Angiogenesis revisited from a metabolic perspective: role and therapeutic implications of endothelial cell metabolism

Abstract

Endothelial cell (EC) metabolism has lately emerged as a novel and promising therapeutic target to block vascular dysregulation associated with diseases like cancer and blinding eye disease. Glycolysis, fatty acid oxidation (FAO) and, more recently, glutamine/asparagine metabolism emerged as key regulators of EC metabolism, able to impact angiogenesis in health and disease. ECs are highly glycolytic as they require ATP and biomass for vessel sprouting. Notably, a regulator of the glycolytic pathway, 6-phosphofructo-2-kinase/fructose-2,6-bisphosphatase 3, controls vessel sprouting during the angiogenic switch and its inhibition in tumour ECs leads to vessel normalization, thereby reducing metastasis and ameliorating chemotherapy. Moreover, FAO promotes EC proliferation through DNA synthesis, and plays an essential role in lymphangiogenesis via epigenetic regulation of histone acetylation. Pathological angiogenesis was decreased upon blockade of carnitine palmitoyltransferase 1, a regulator of FAO in ECs.
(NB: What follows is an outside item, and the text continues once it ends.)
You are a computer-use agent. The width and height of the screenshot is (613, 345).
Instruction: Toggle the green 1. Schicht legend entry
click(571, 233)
More recently, metabolism of glutamine, in conjunction with asparagine, was reported to maintain EC sprouting through TCA anaplerosis, redox homeostasis, mTOR activation and endoplasmic stress control. Inactivation or blockade of glutaminase 1, which hydrolyses glutamine into ammonia and glutamate, impairs angiogenesis in health and disease, while silencing of asparagine synthetase reduces vessel sprouting in vitro In this review, we summarize recent insights into EC metabolism and discuss therapeutic implications of targeting EC metabolism.
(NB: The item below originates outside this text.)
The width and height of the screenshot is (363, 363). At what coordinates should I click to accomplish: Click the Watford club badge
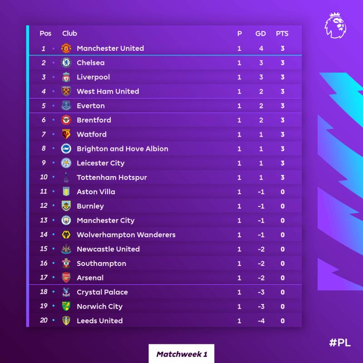(66, 134)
Keywords: ASNS; CPT1a; GLS1; PFKFB3; angiogenesis; endothelial cell metabolism.

Figure 1.

PFKFB3-driven glycolysis and the central role of FAO via CPT1a function in ECs (a) Schematic of PFKFB3 as a key regulator of the glycolytic activity in ECs and the angiogenic switch. F2,6P₂, produced from F6P by PFKFB3, allosterically activates PFK1 in order to further increase glycolytic flux and quickly generate high amounts of ATP necessary for ECs to sprout. (b) Illustration of FAO metabolic pathway through the rate-controlling enzyme CPT1a in vessel sprouting. FAO and CPT1a are necessary during vessel sprout elongation to replenish the TCA cycle and to produce aspartate as a precursor of dNTPs for cell replication. (c) FAO and CPT1a are pivotal for lymphangiogenesis by promoting DNA synthesis, and thus proliferation, but also for venous-to-lymphatic EC differentiation through histone acetylation and epigenetic mechanisms.

Figure 2.

FOXO1 regulates vascular homeostasis. FOXO1 is a transcription factor ensuring EC quiescence and vascular homeostasis via c-Myc regulation. FOXO1 deletion in ECs causes severe vascular defect mediated by dysregulated EC metabolism controlled by c-Myc.

Figure 3.

Glutamine and asparagine in angiogenesis. Glutamine plays a key role in EC metabolism: it constitutes a major precursor for macromolecules biosynthesis and the main substrate for TCA cycle anaplerosis, it participates in redox homeostasis and is also shown to be a precursor for lipid biosynthesis in ECs through reductive carboxylation. Glutamine deprivation or GLS1 blockade/deletion leads to a severe defect in proliferation and migration in ECs. Asparagine supplementation (together with α-ketoglutarate) rescues the phenotype showing an interlink between glutamine catabolism pathway and asparagine synthesis via ASNS. Proliferative defect following glutamine deprivation or GLS1 blockade/deletion in ECs can be partially rescued through macropinocytosis.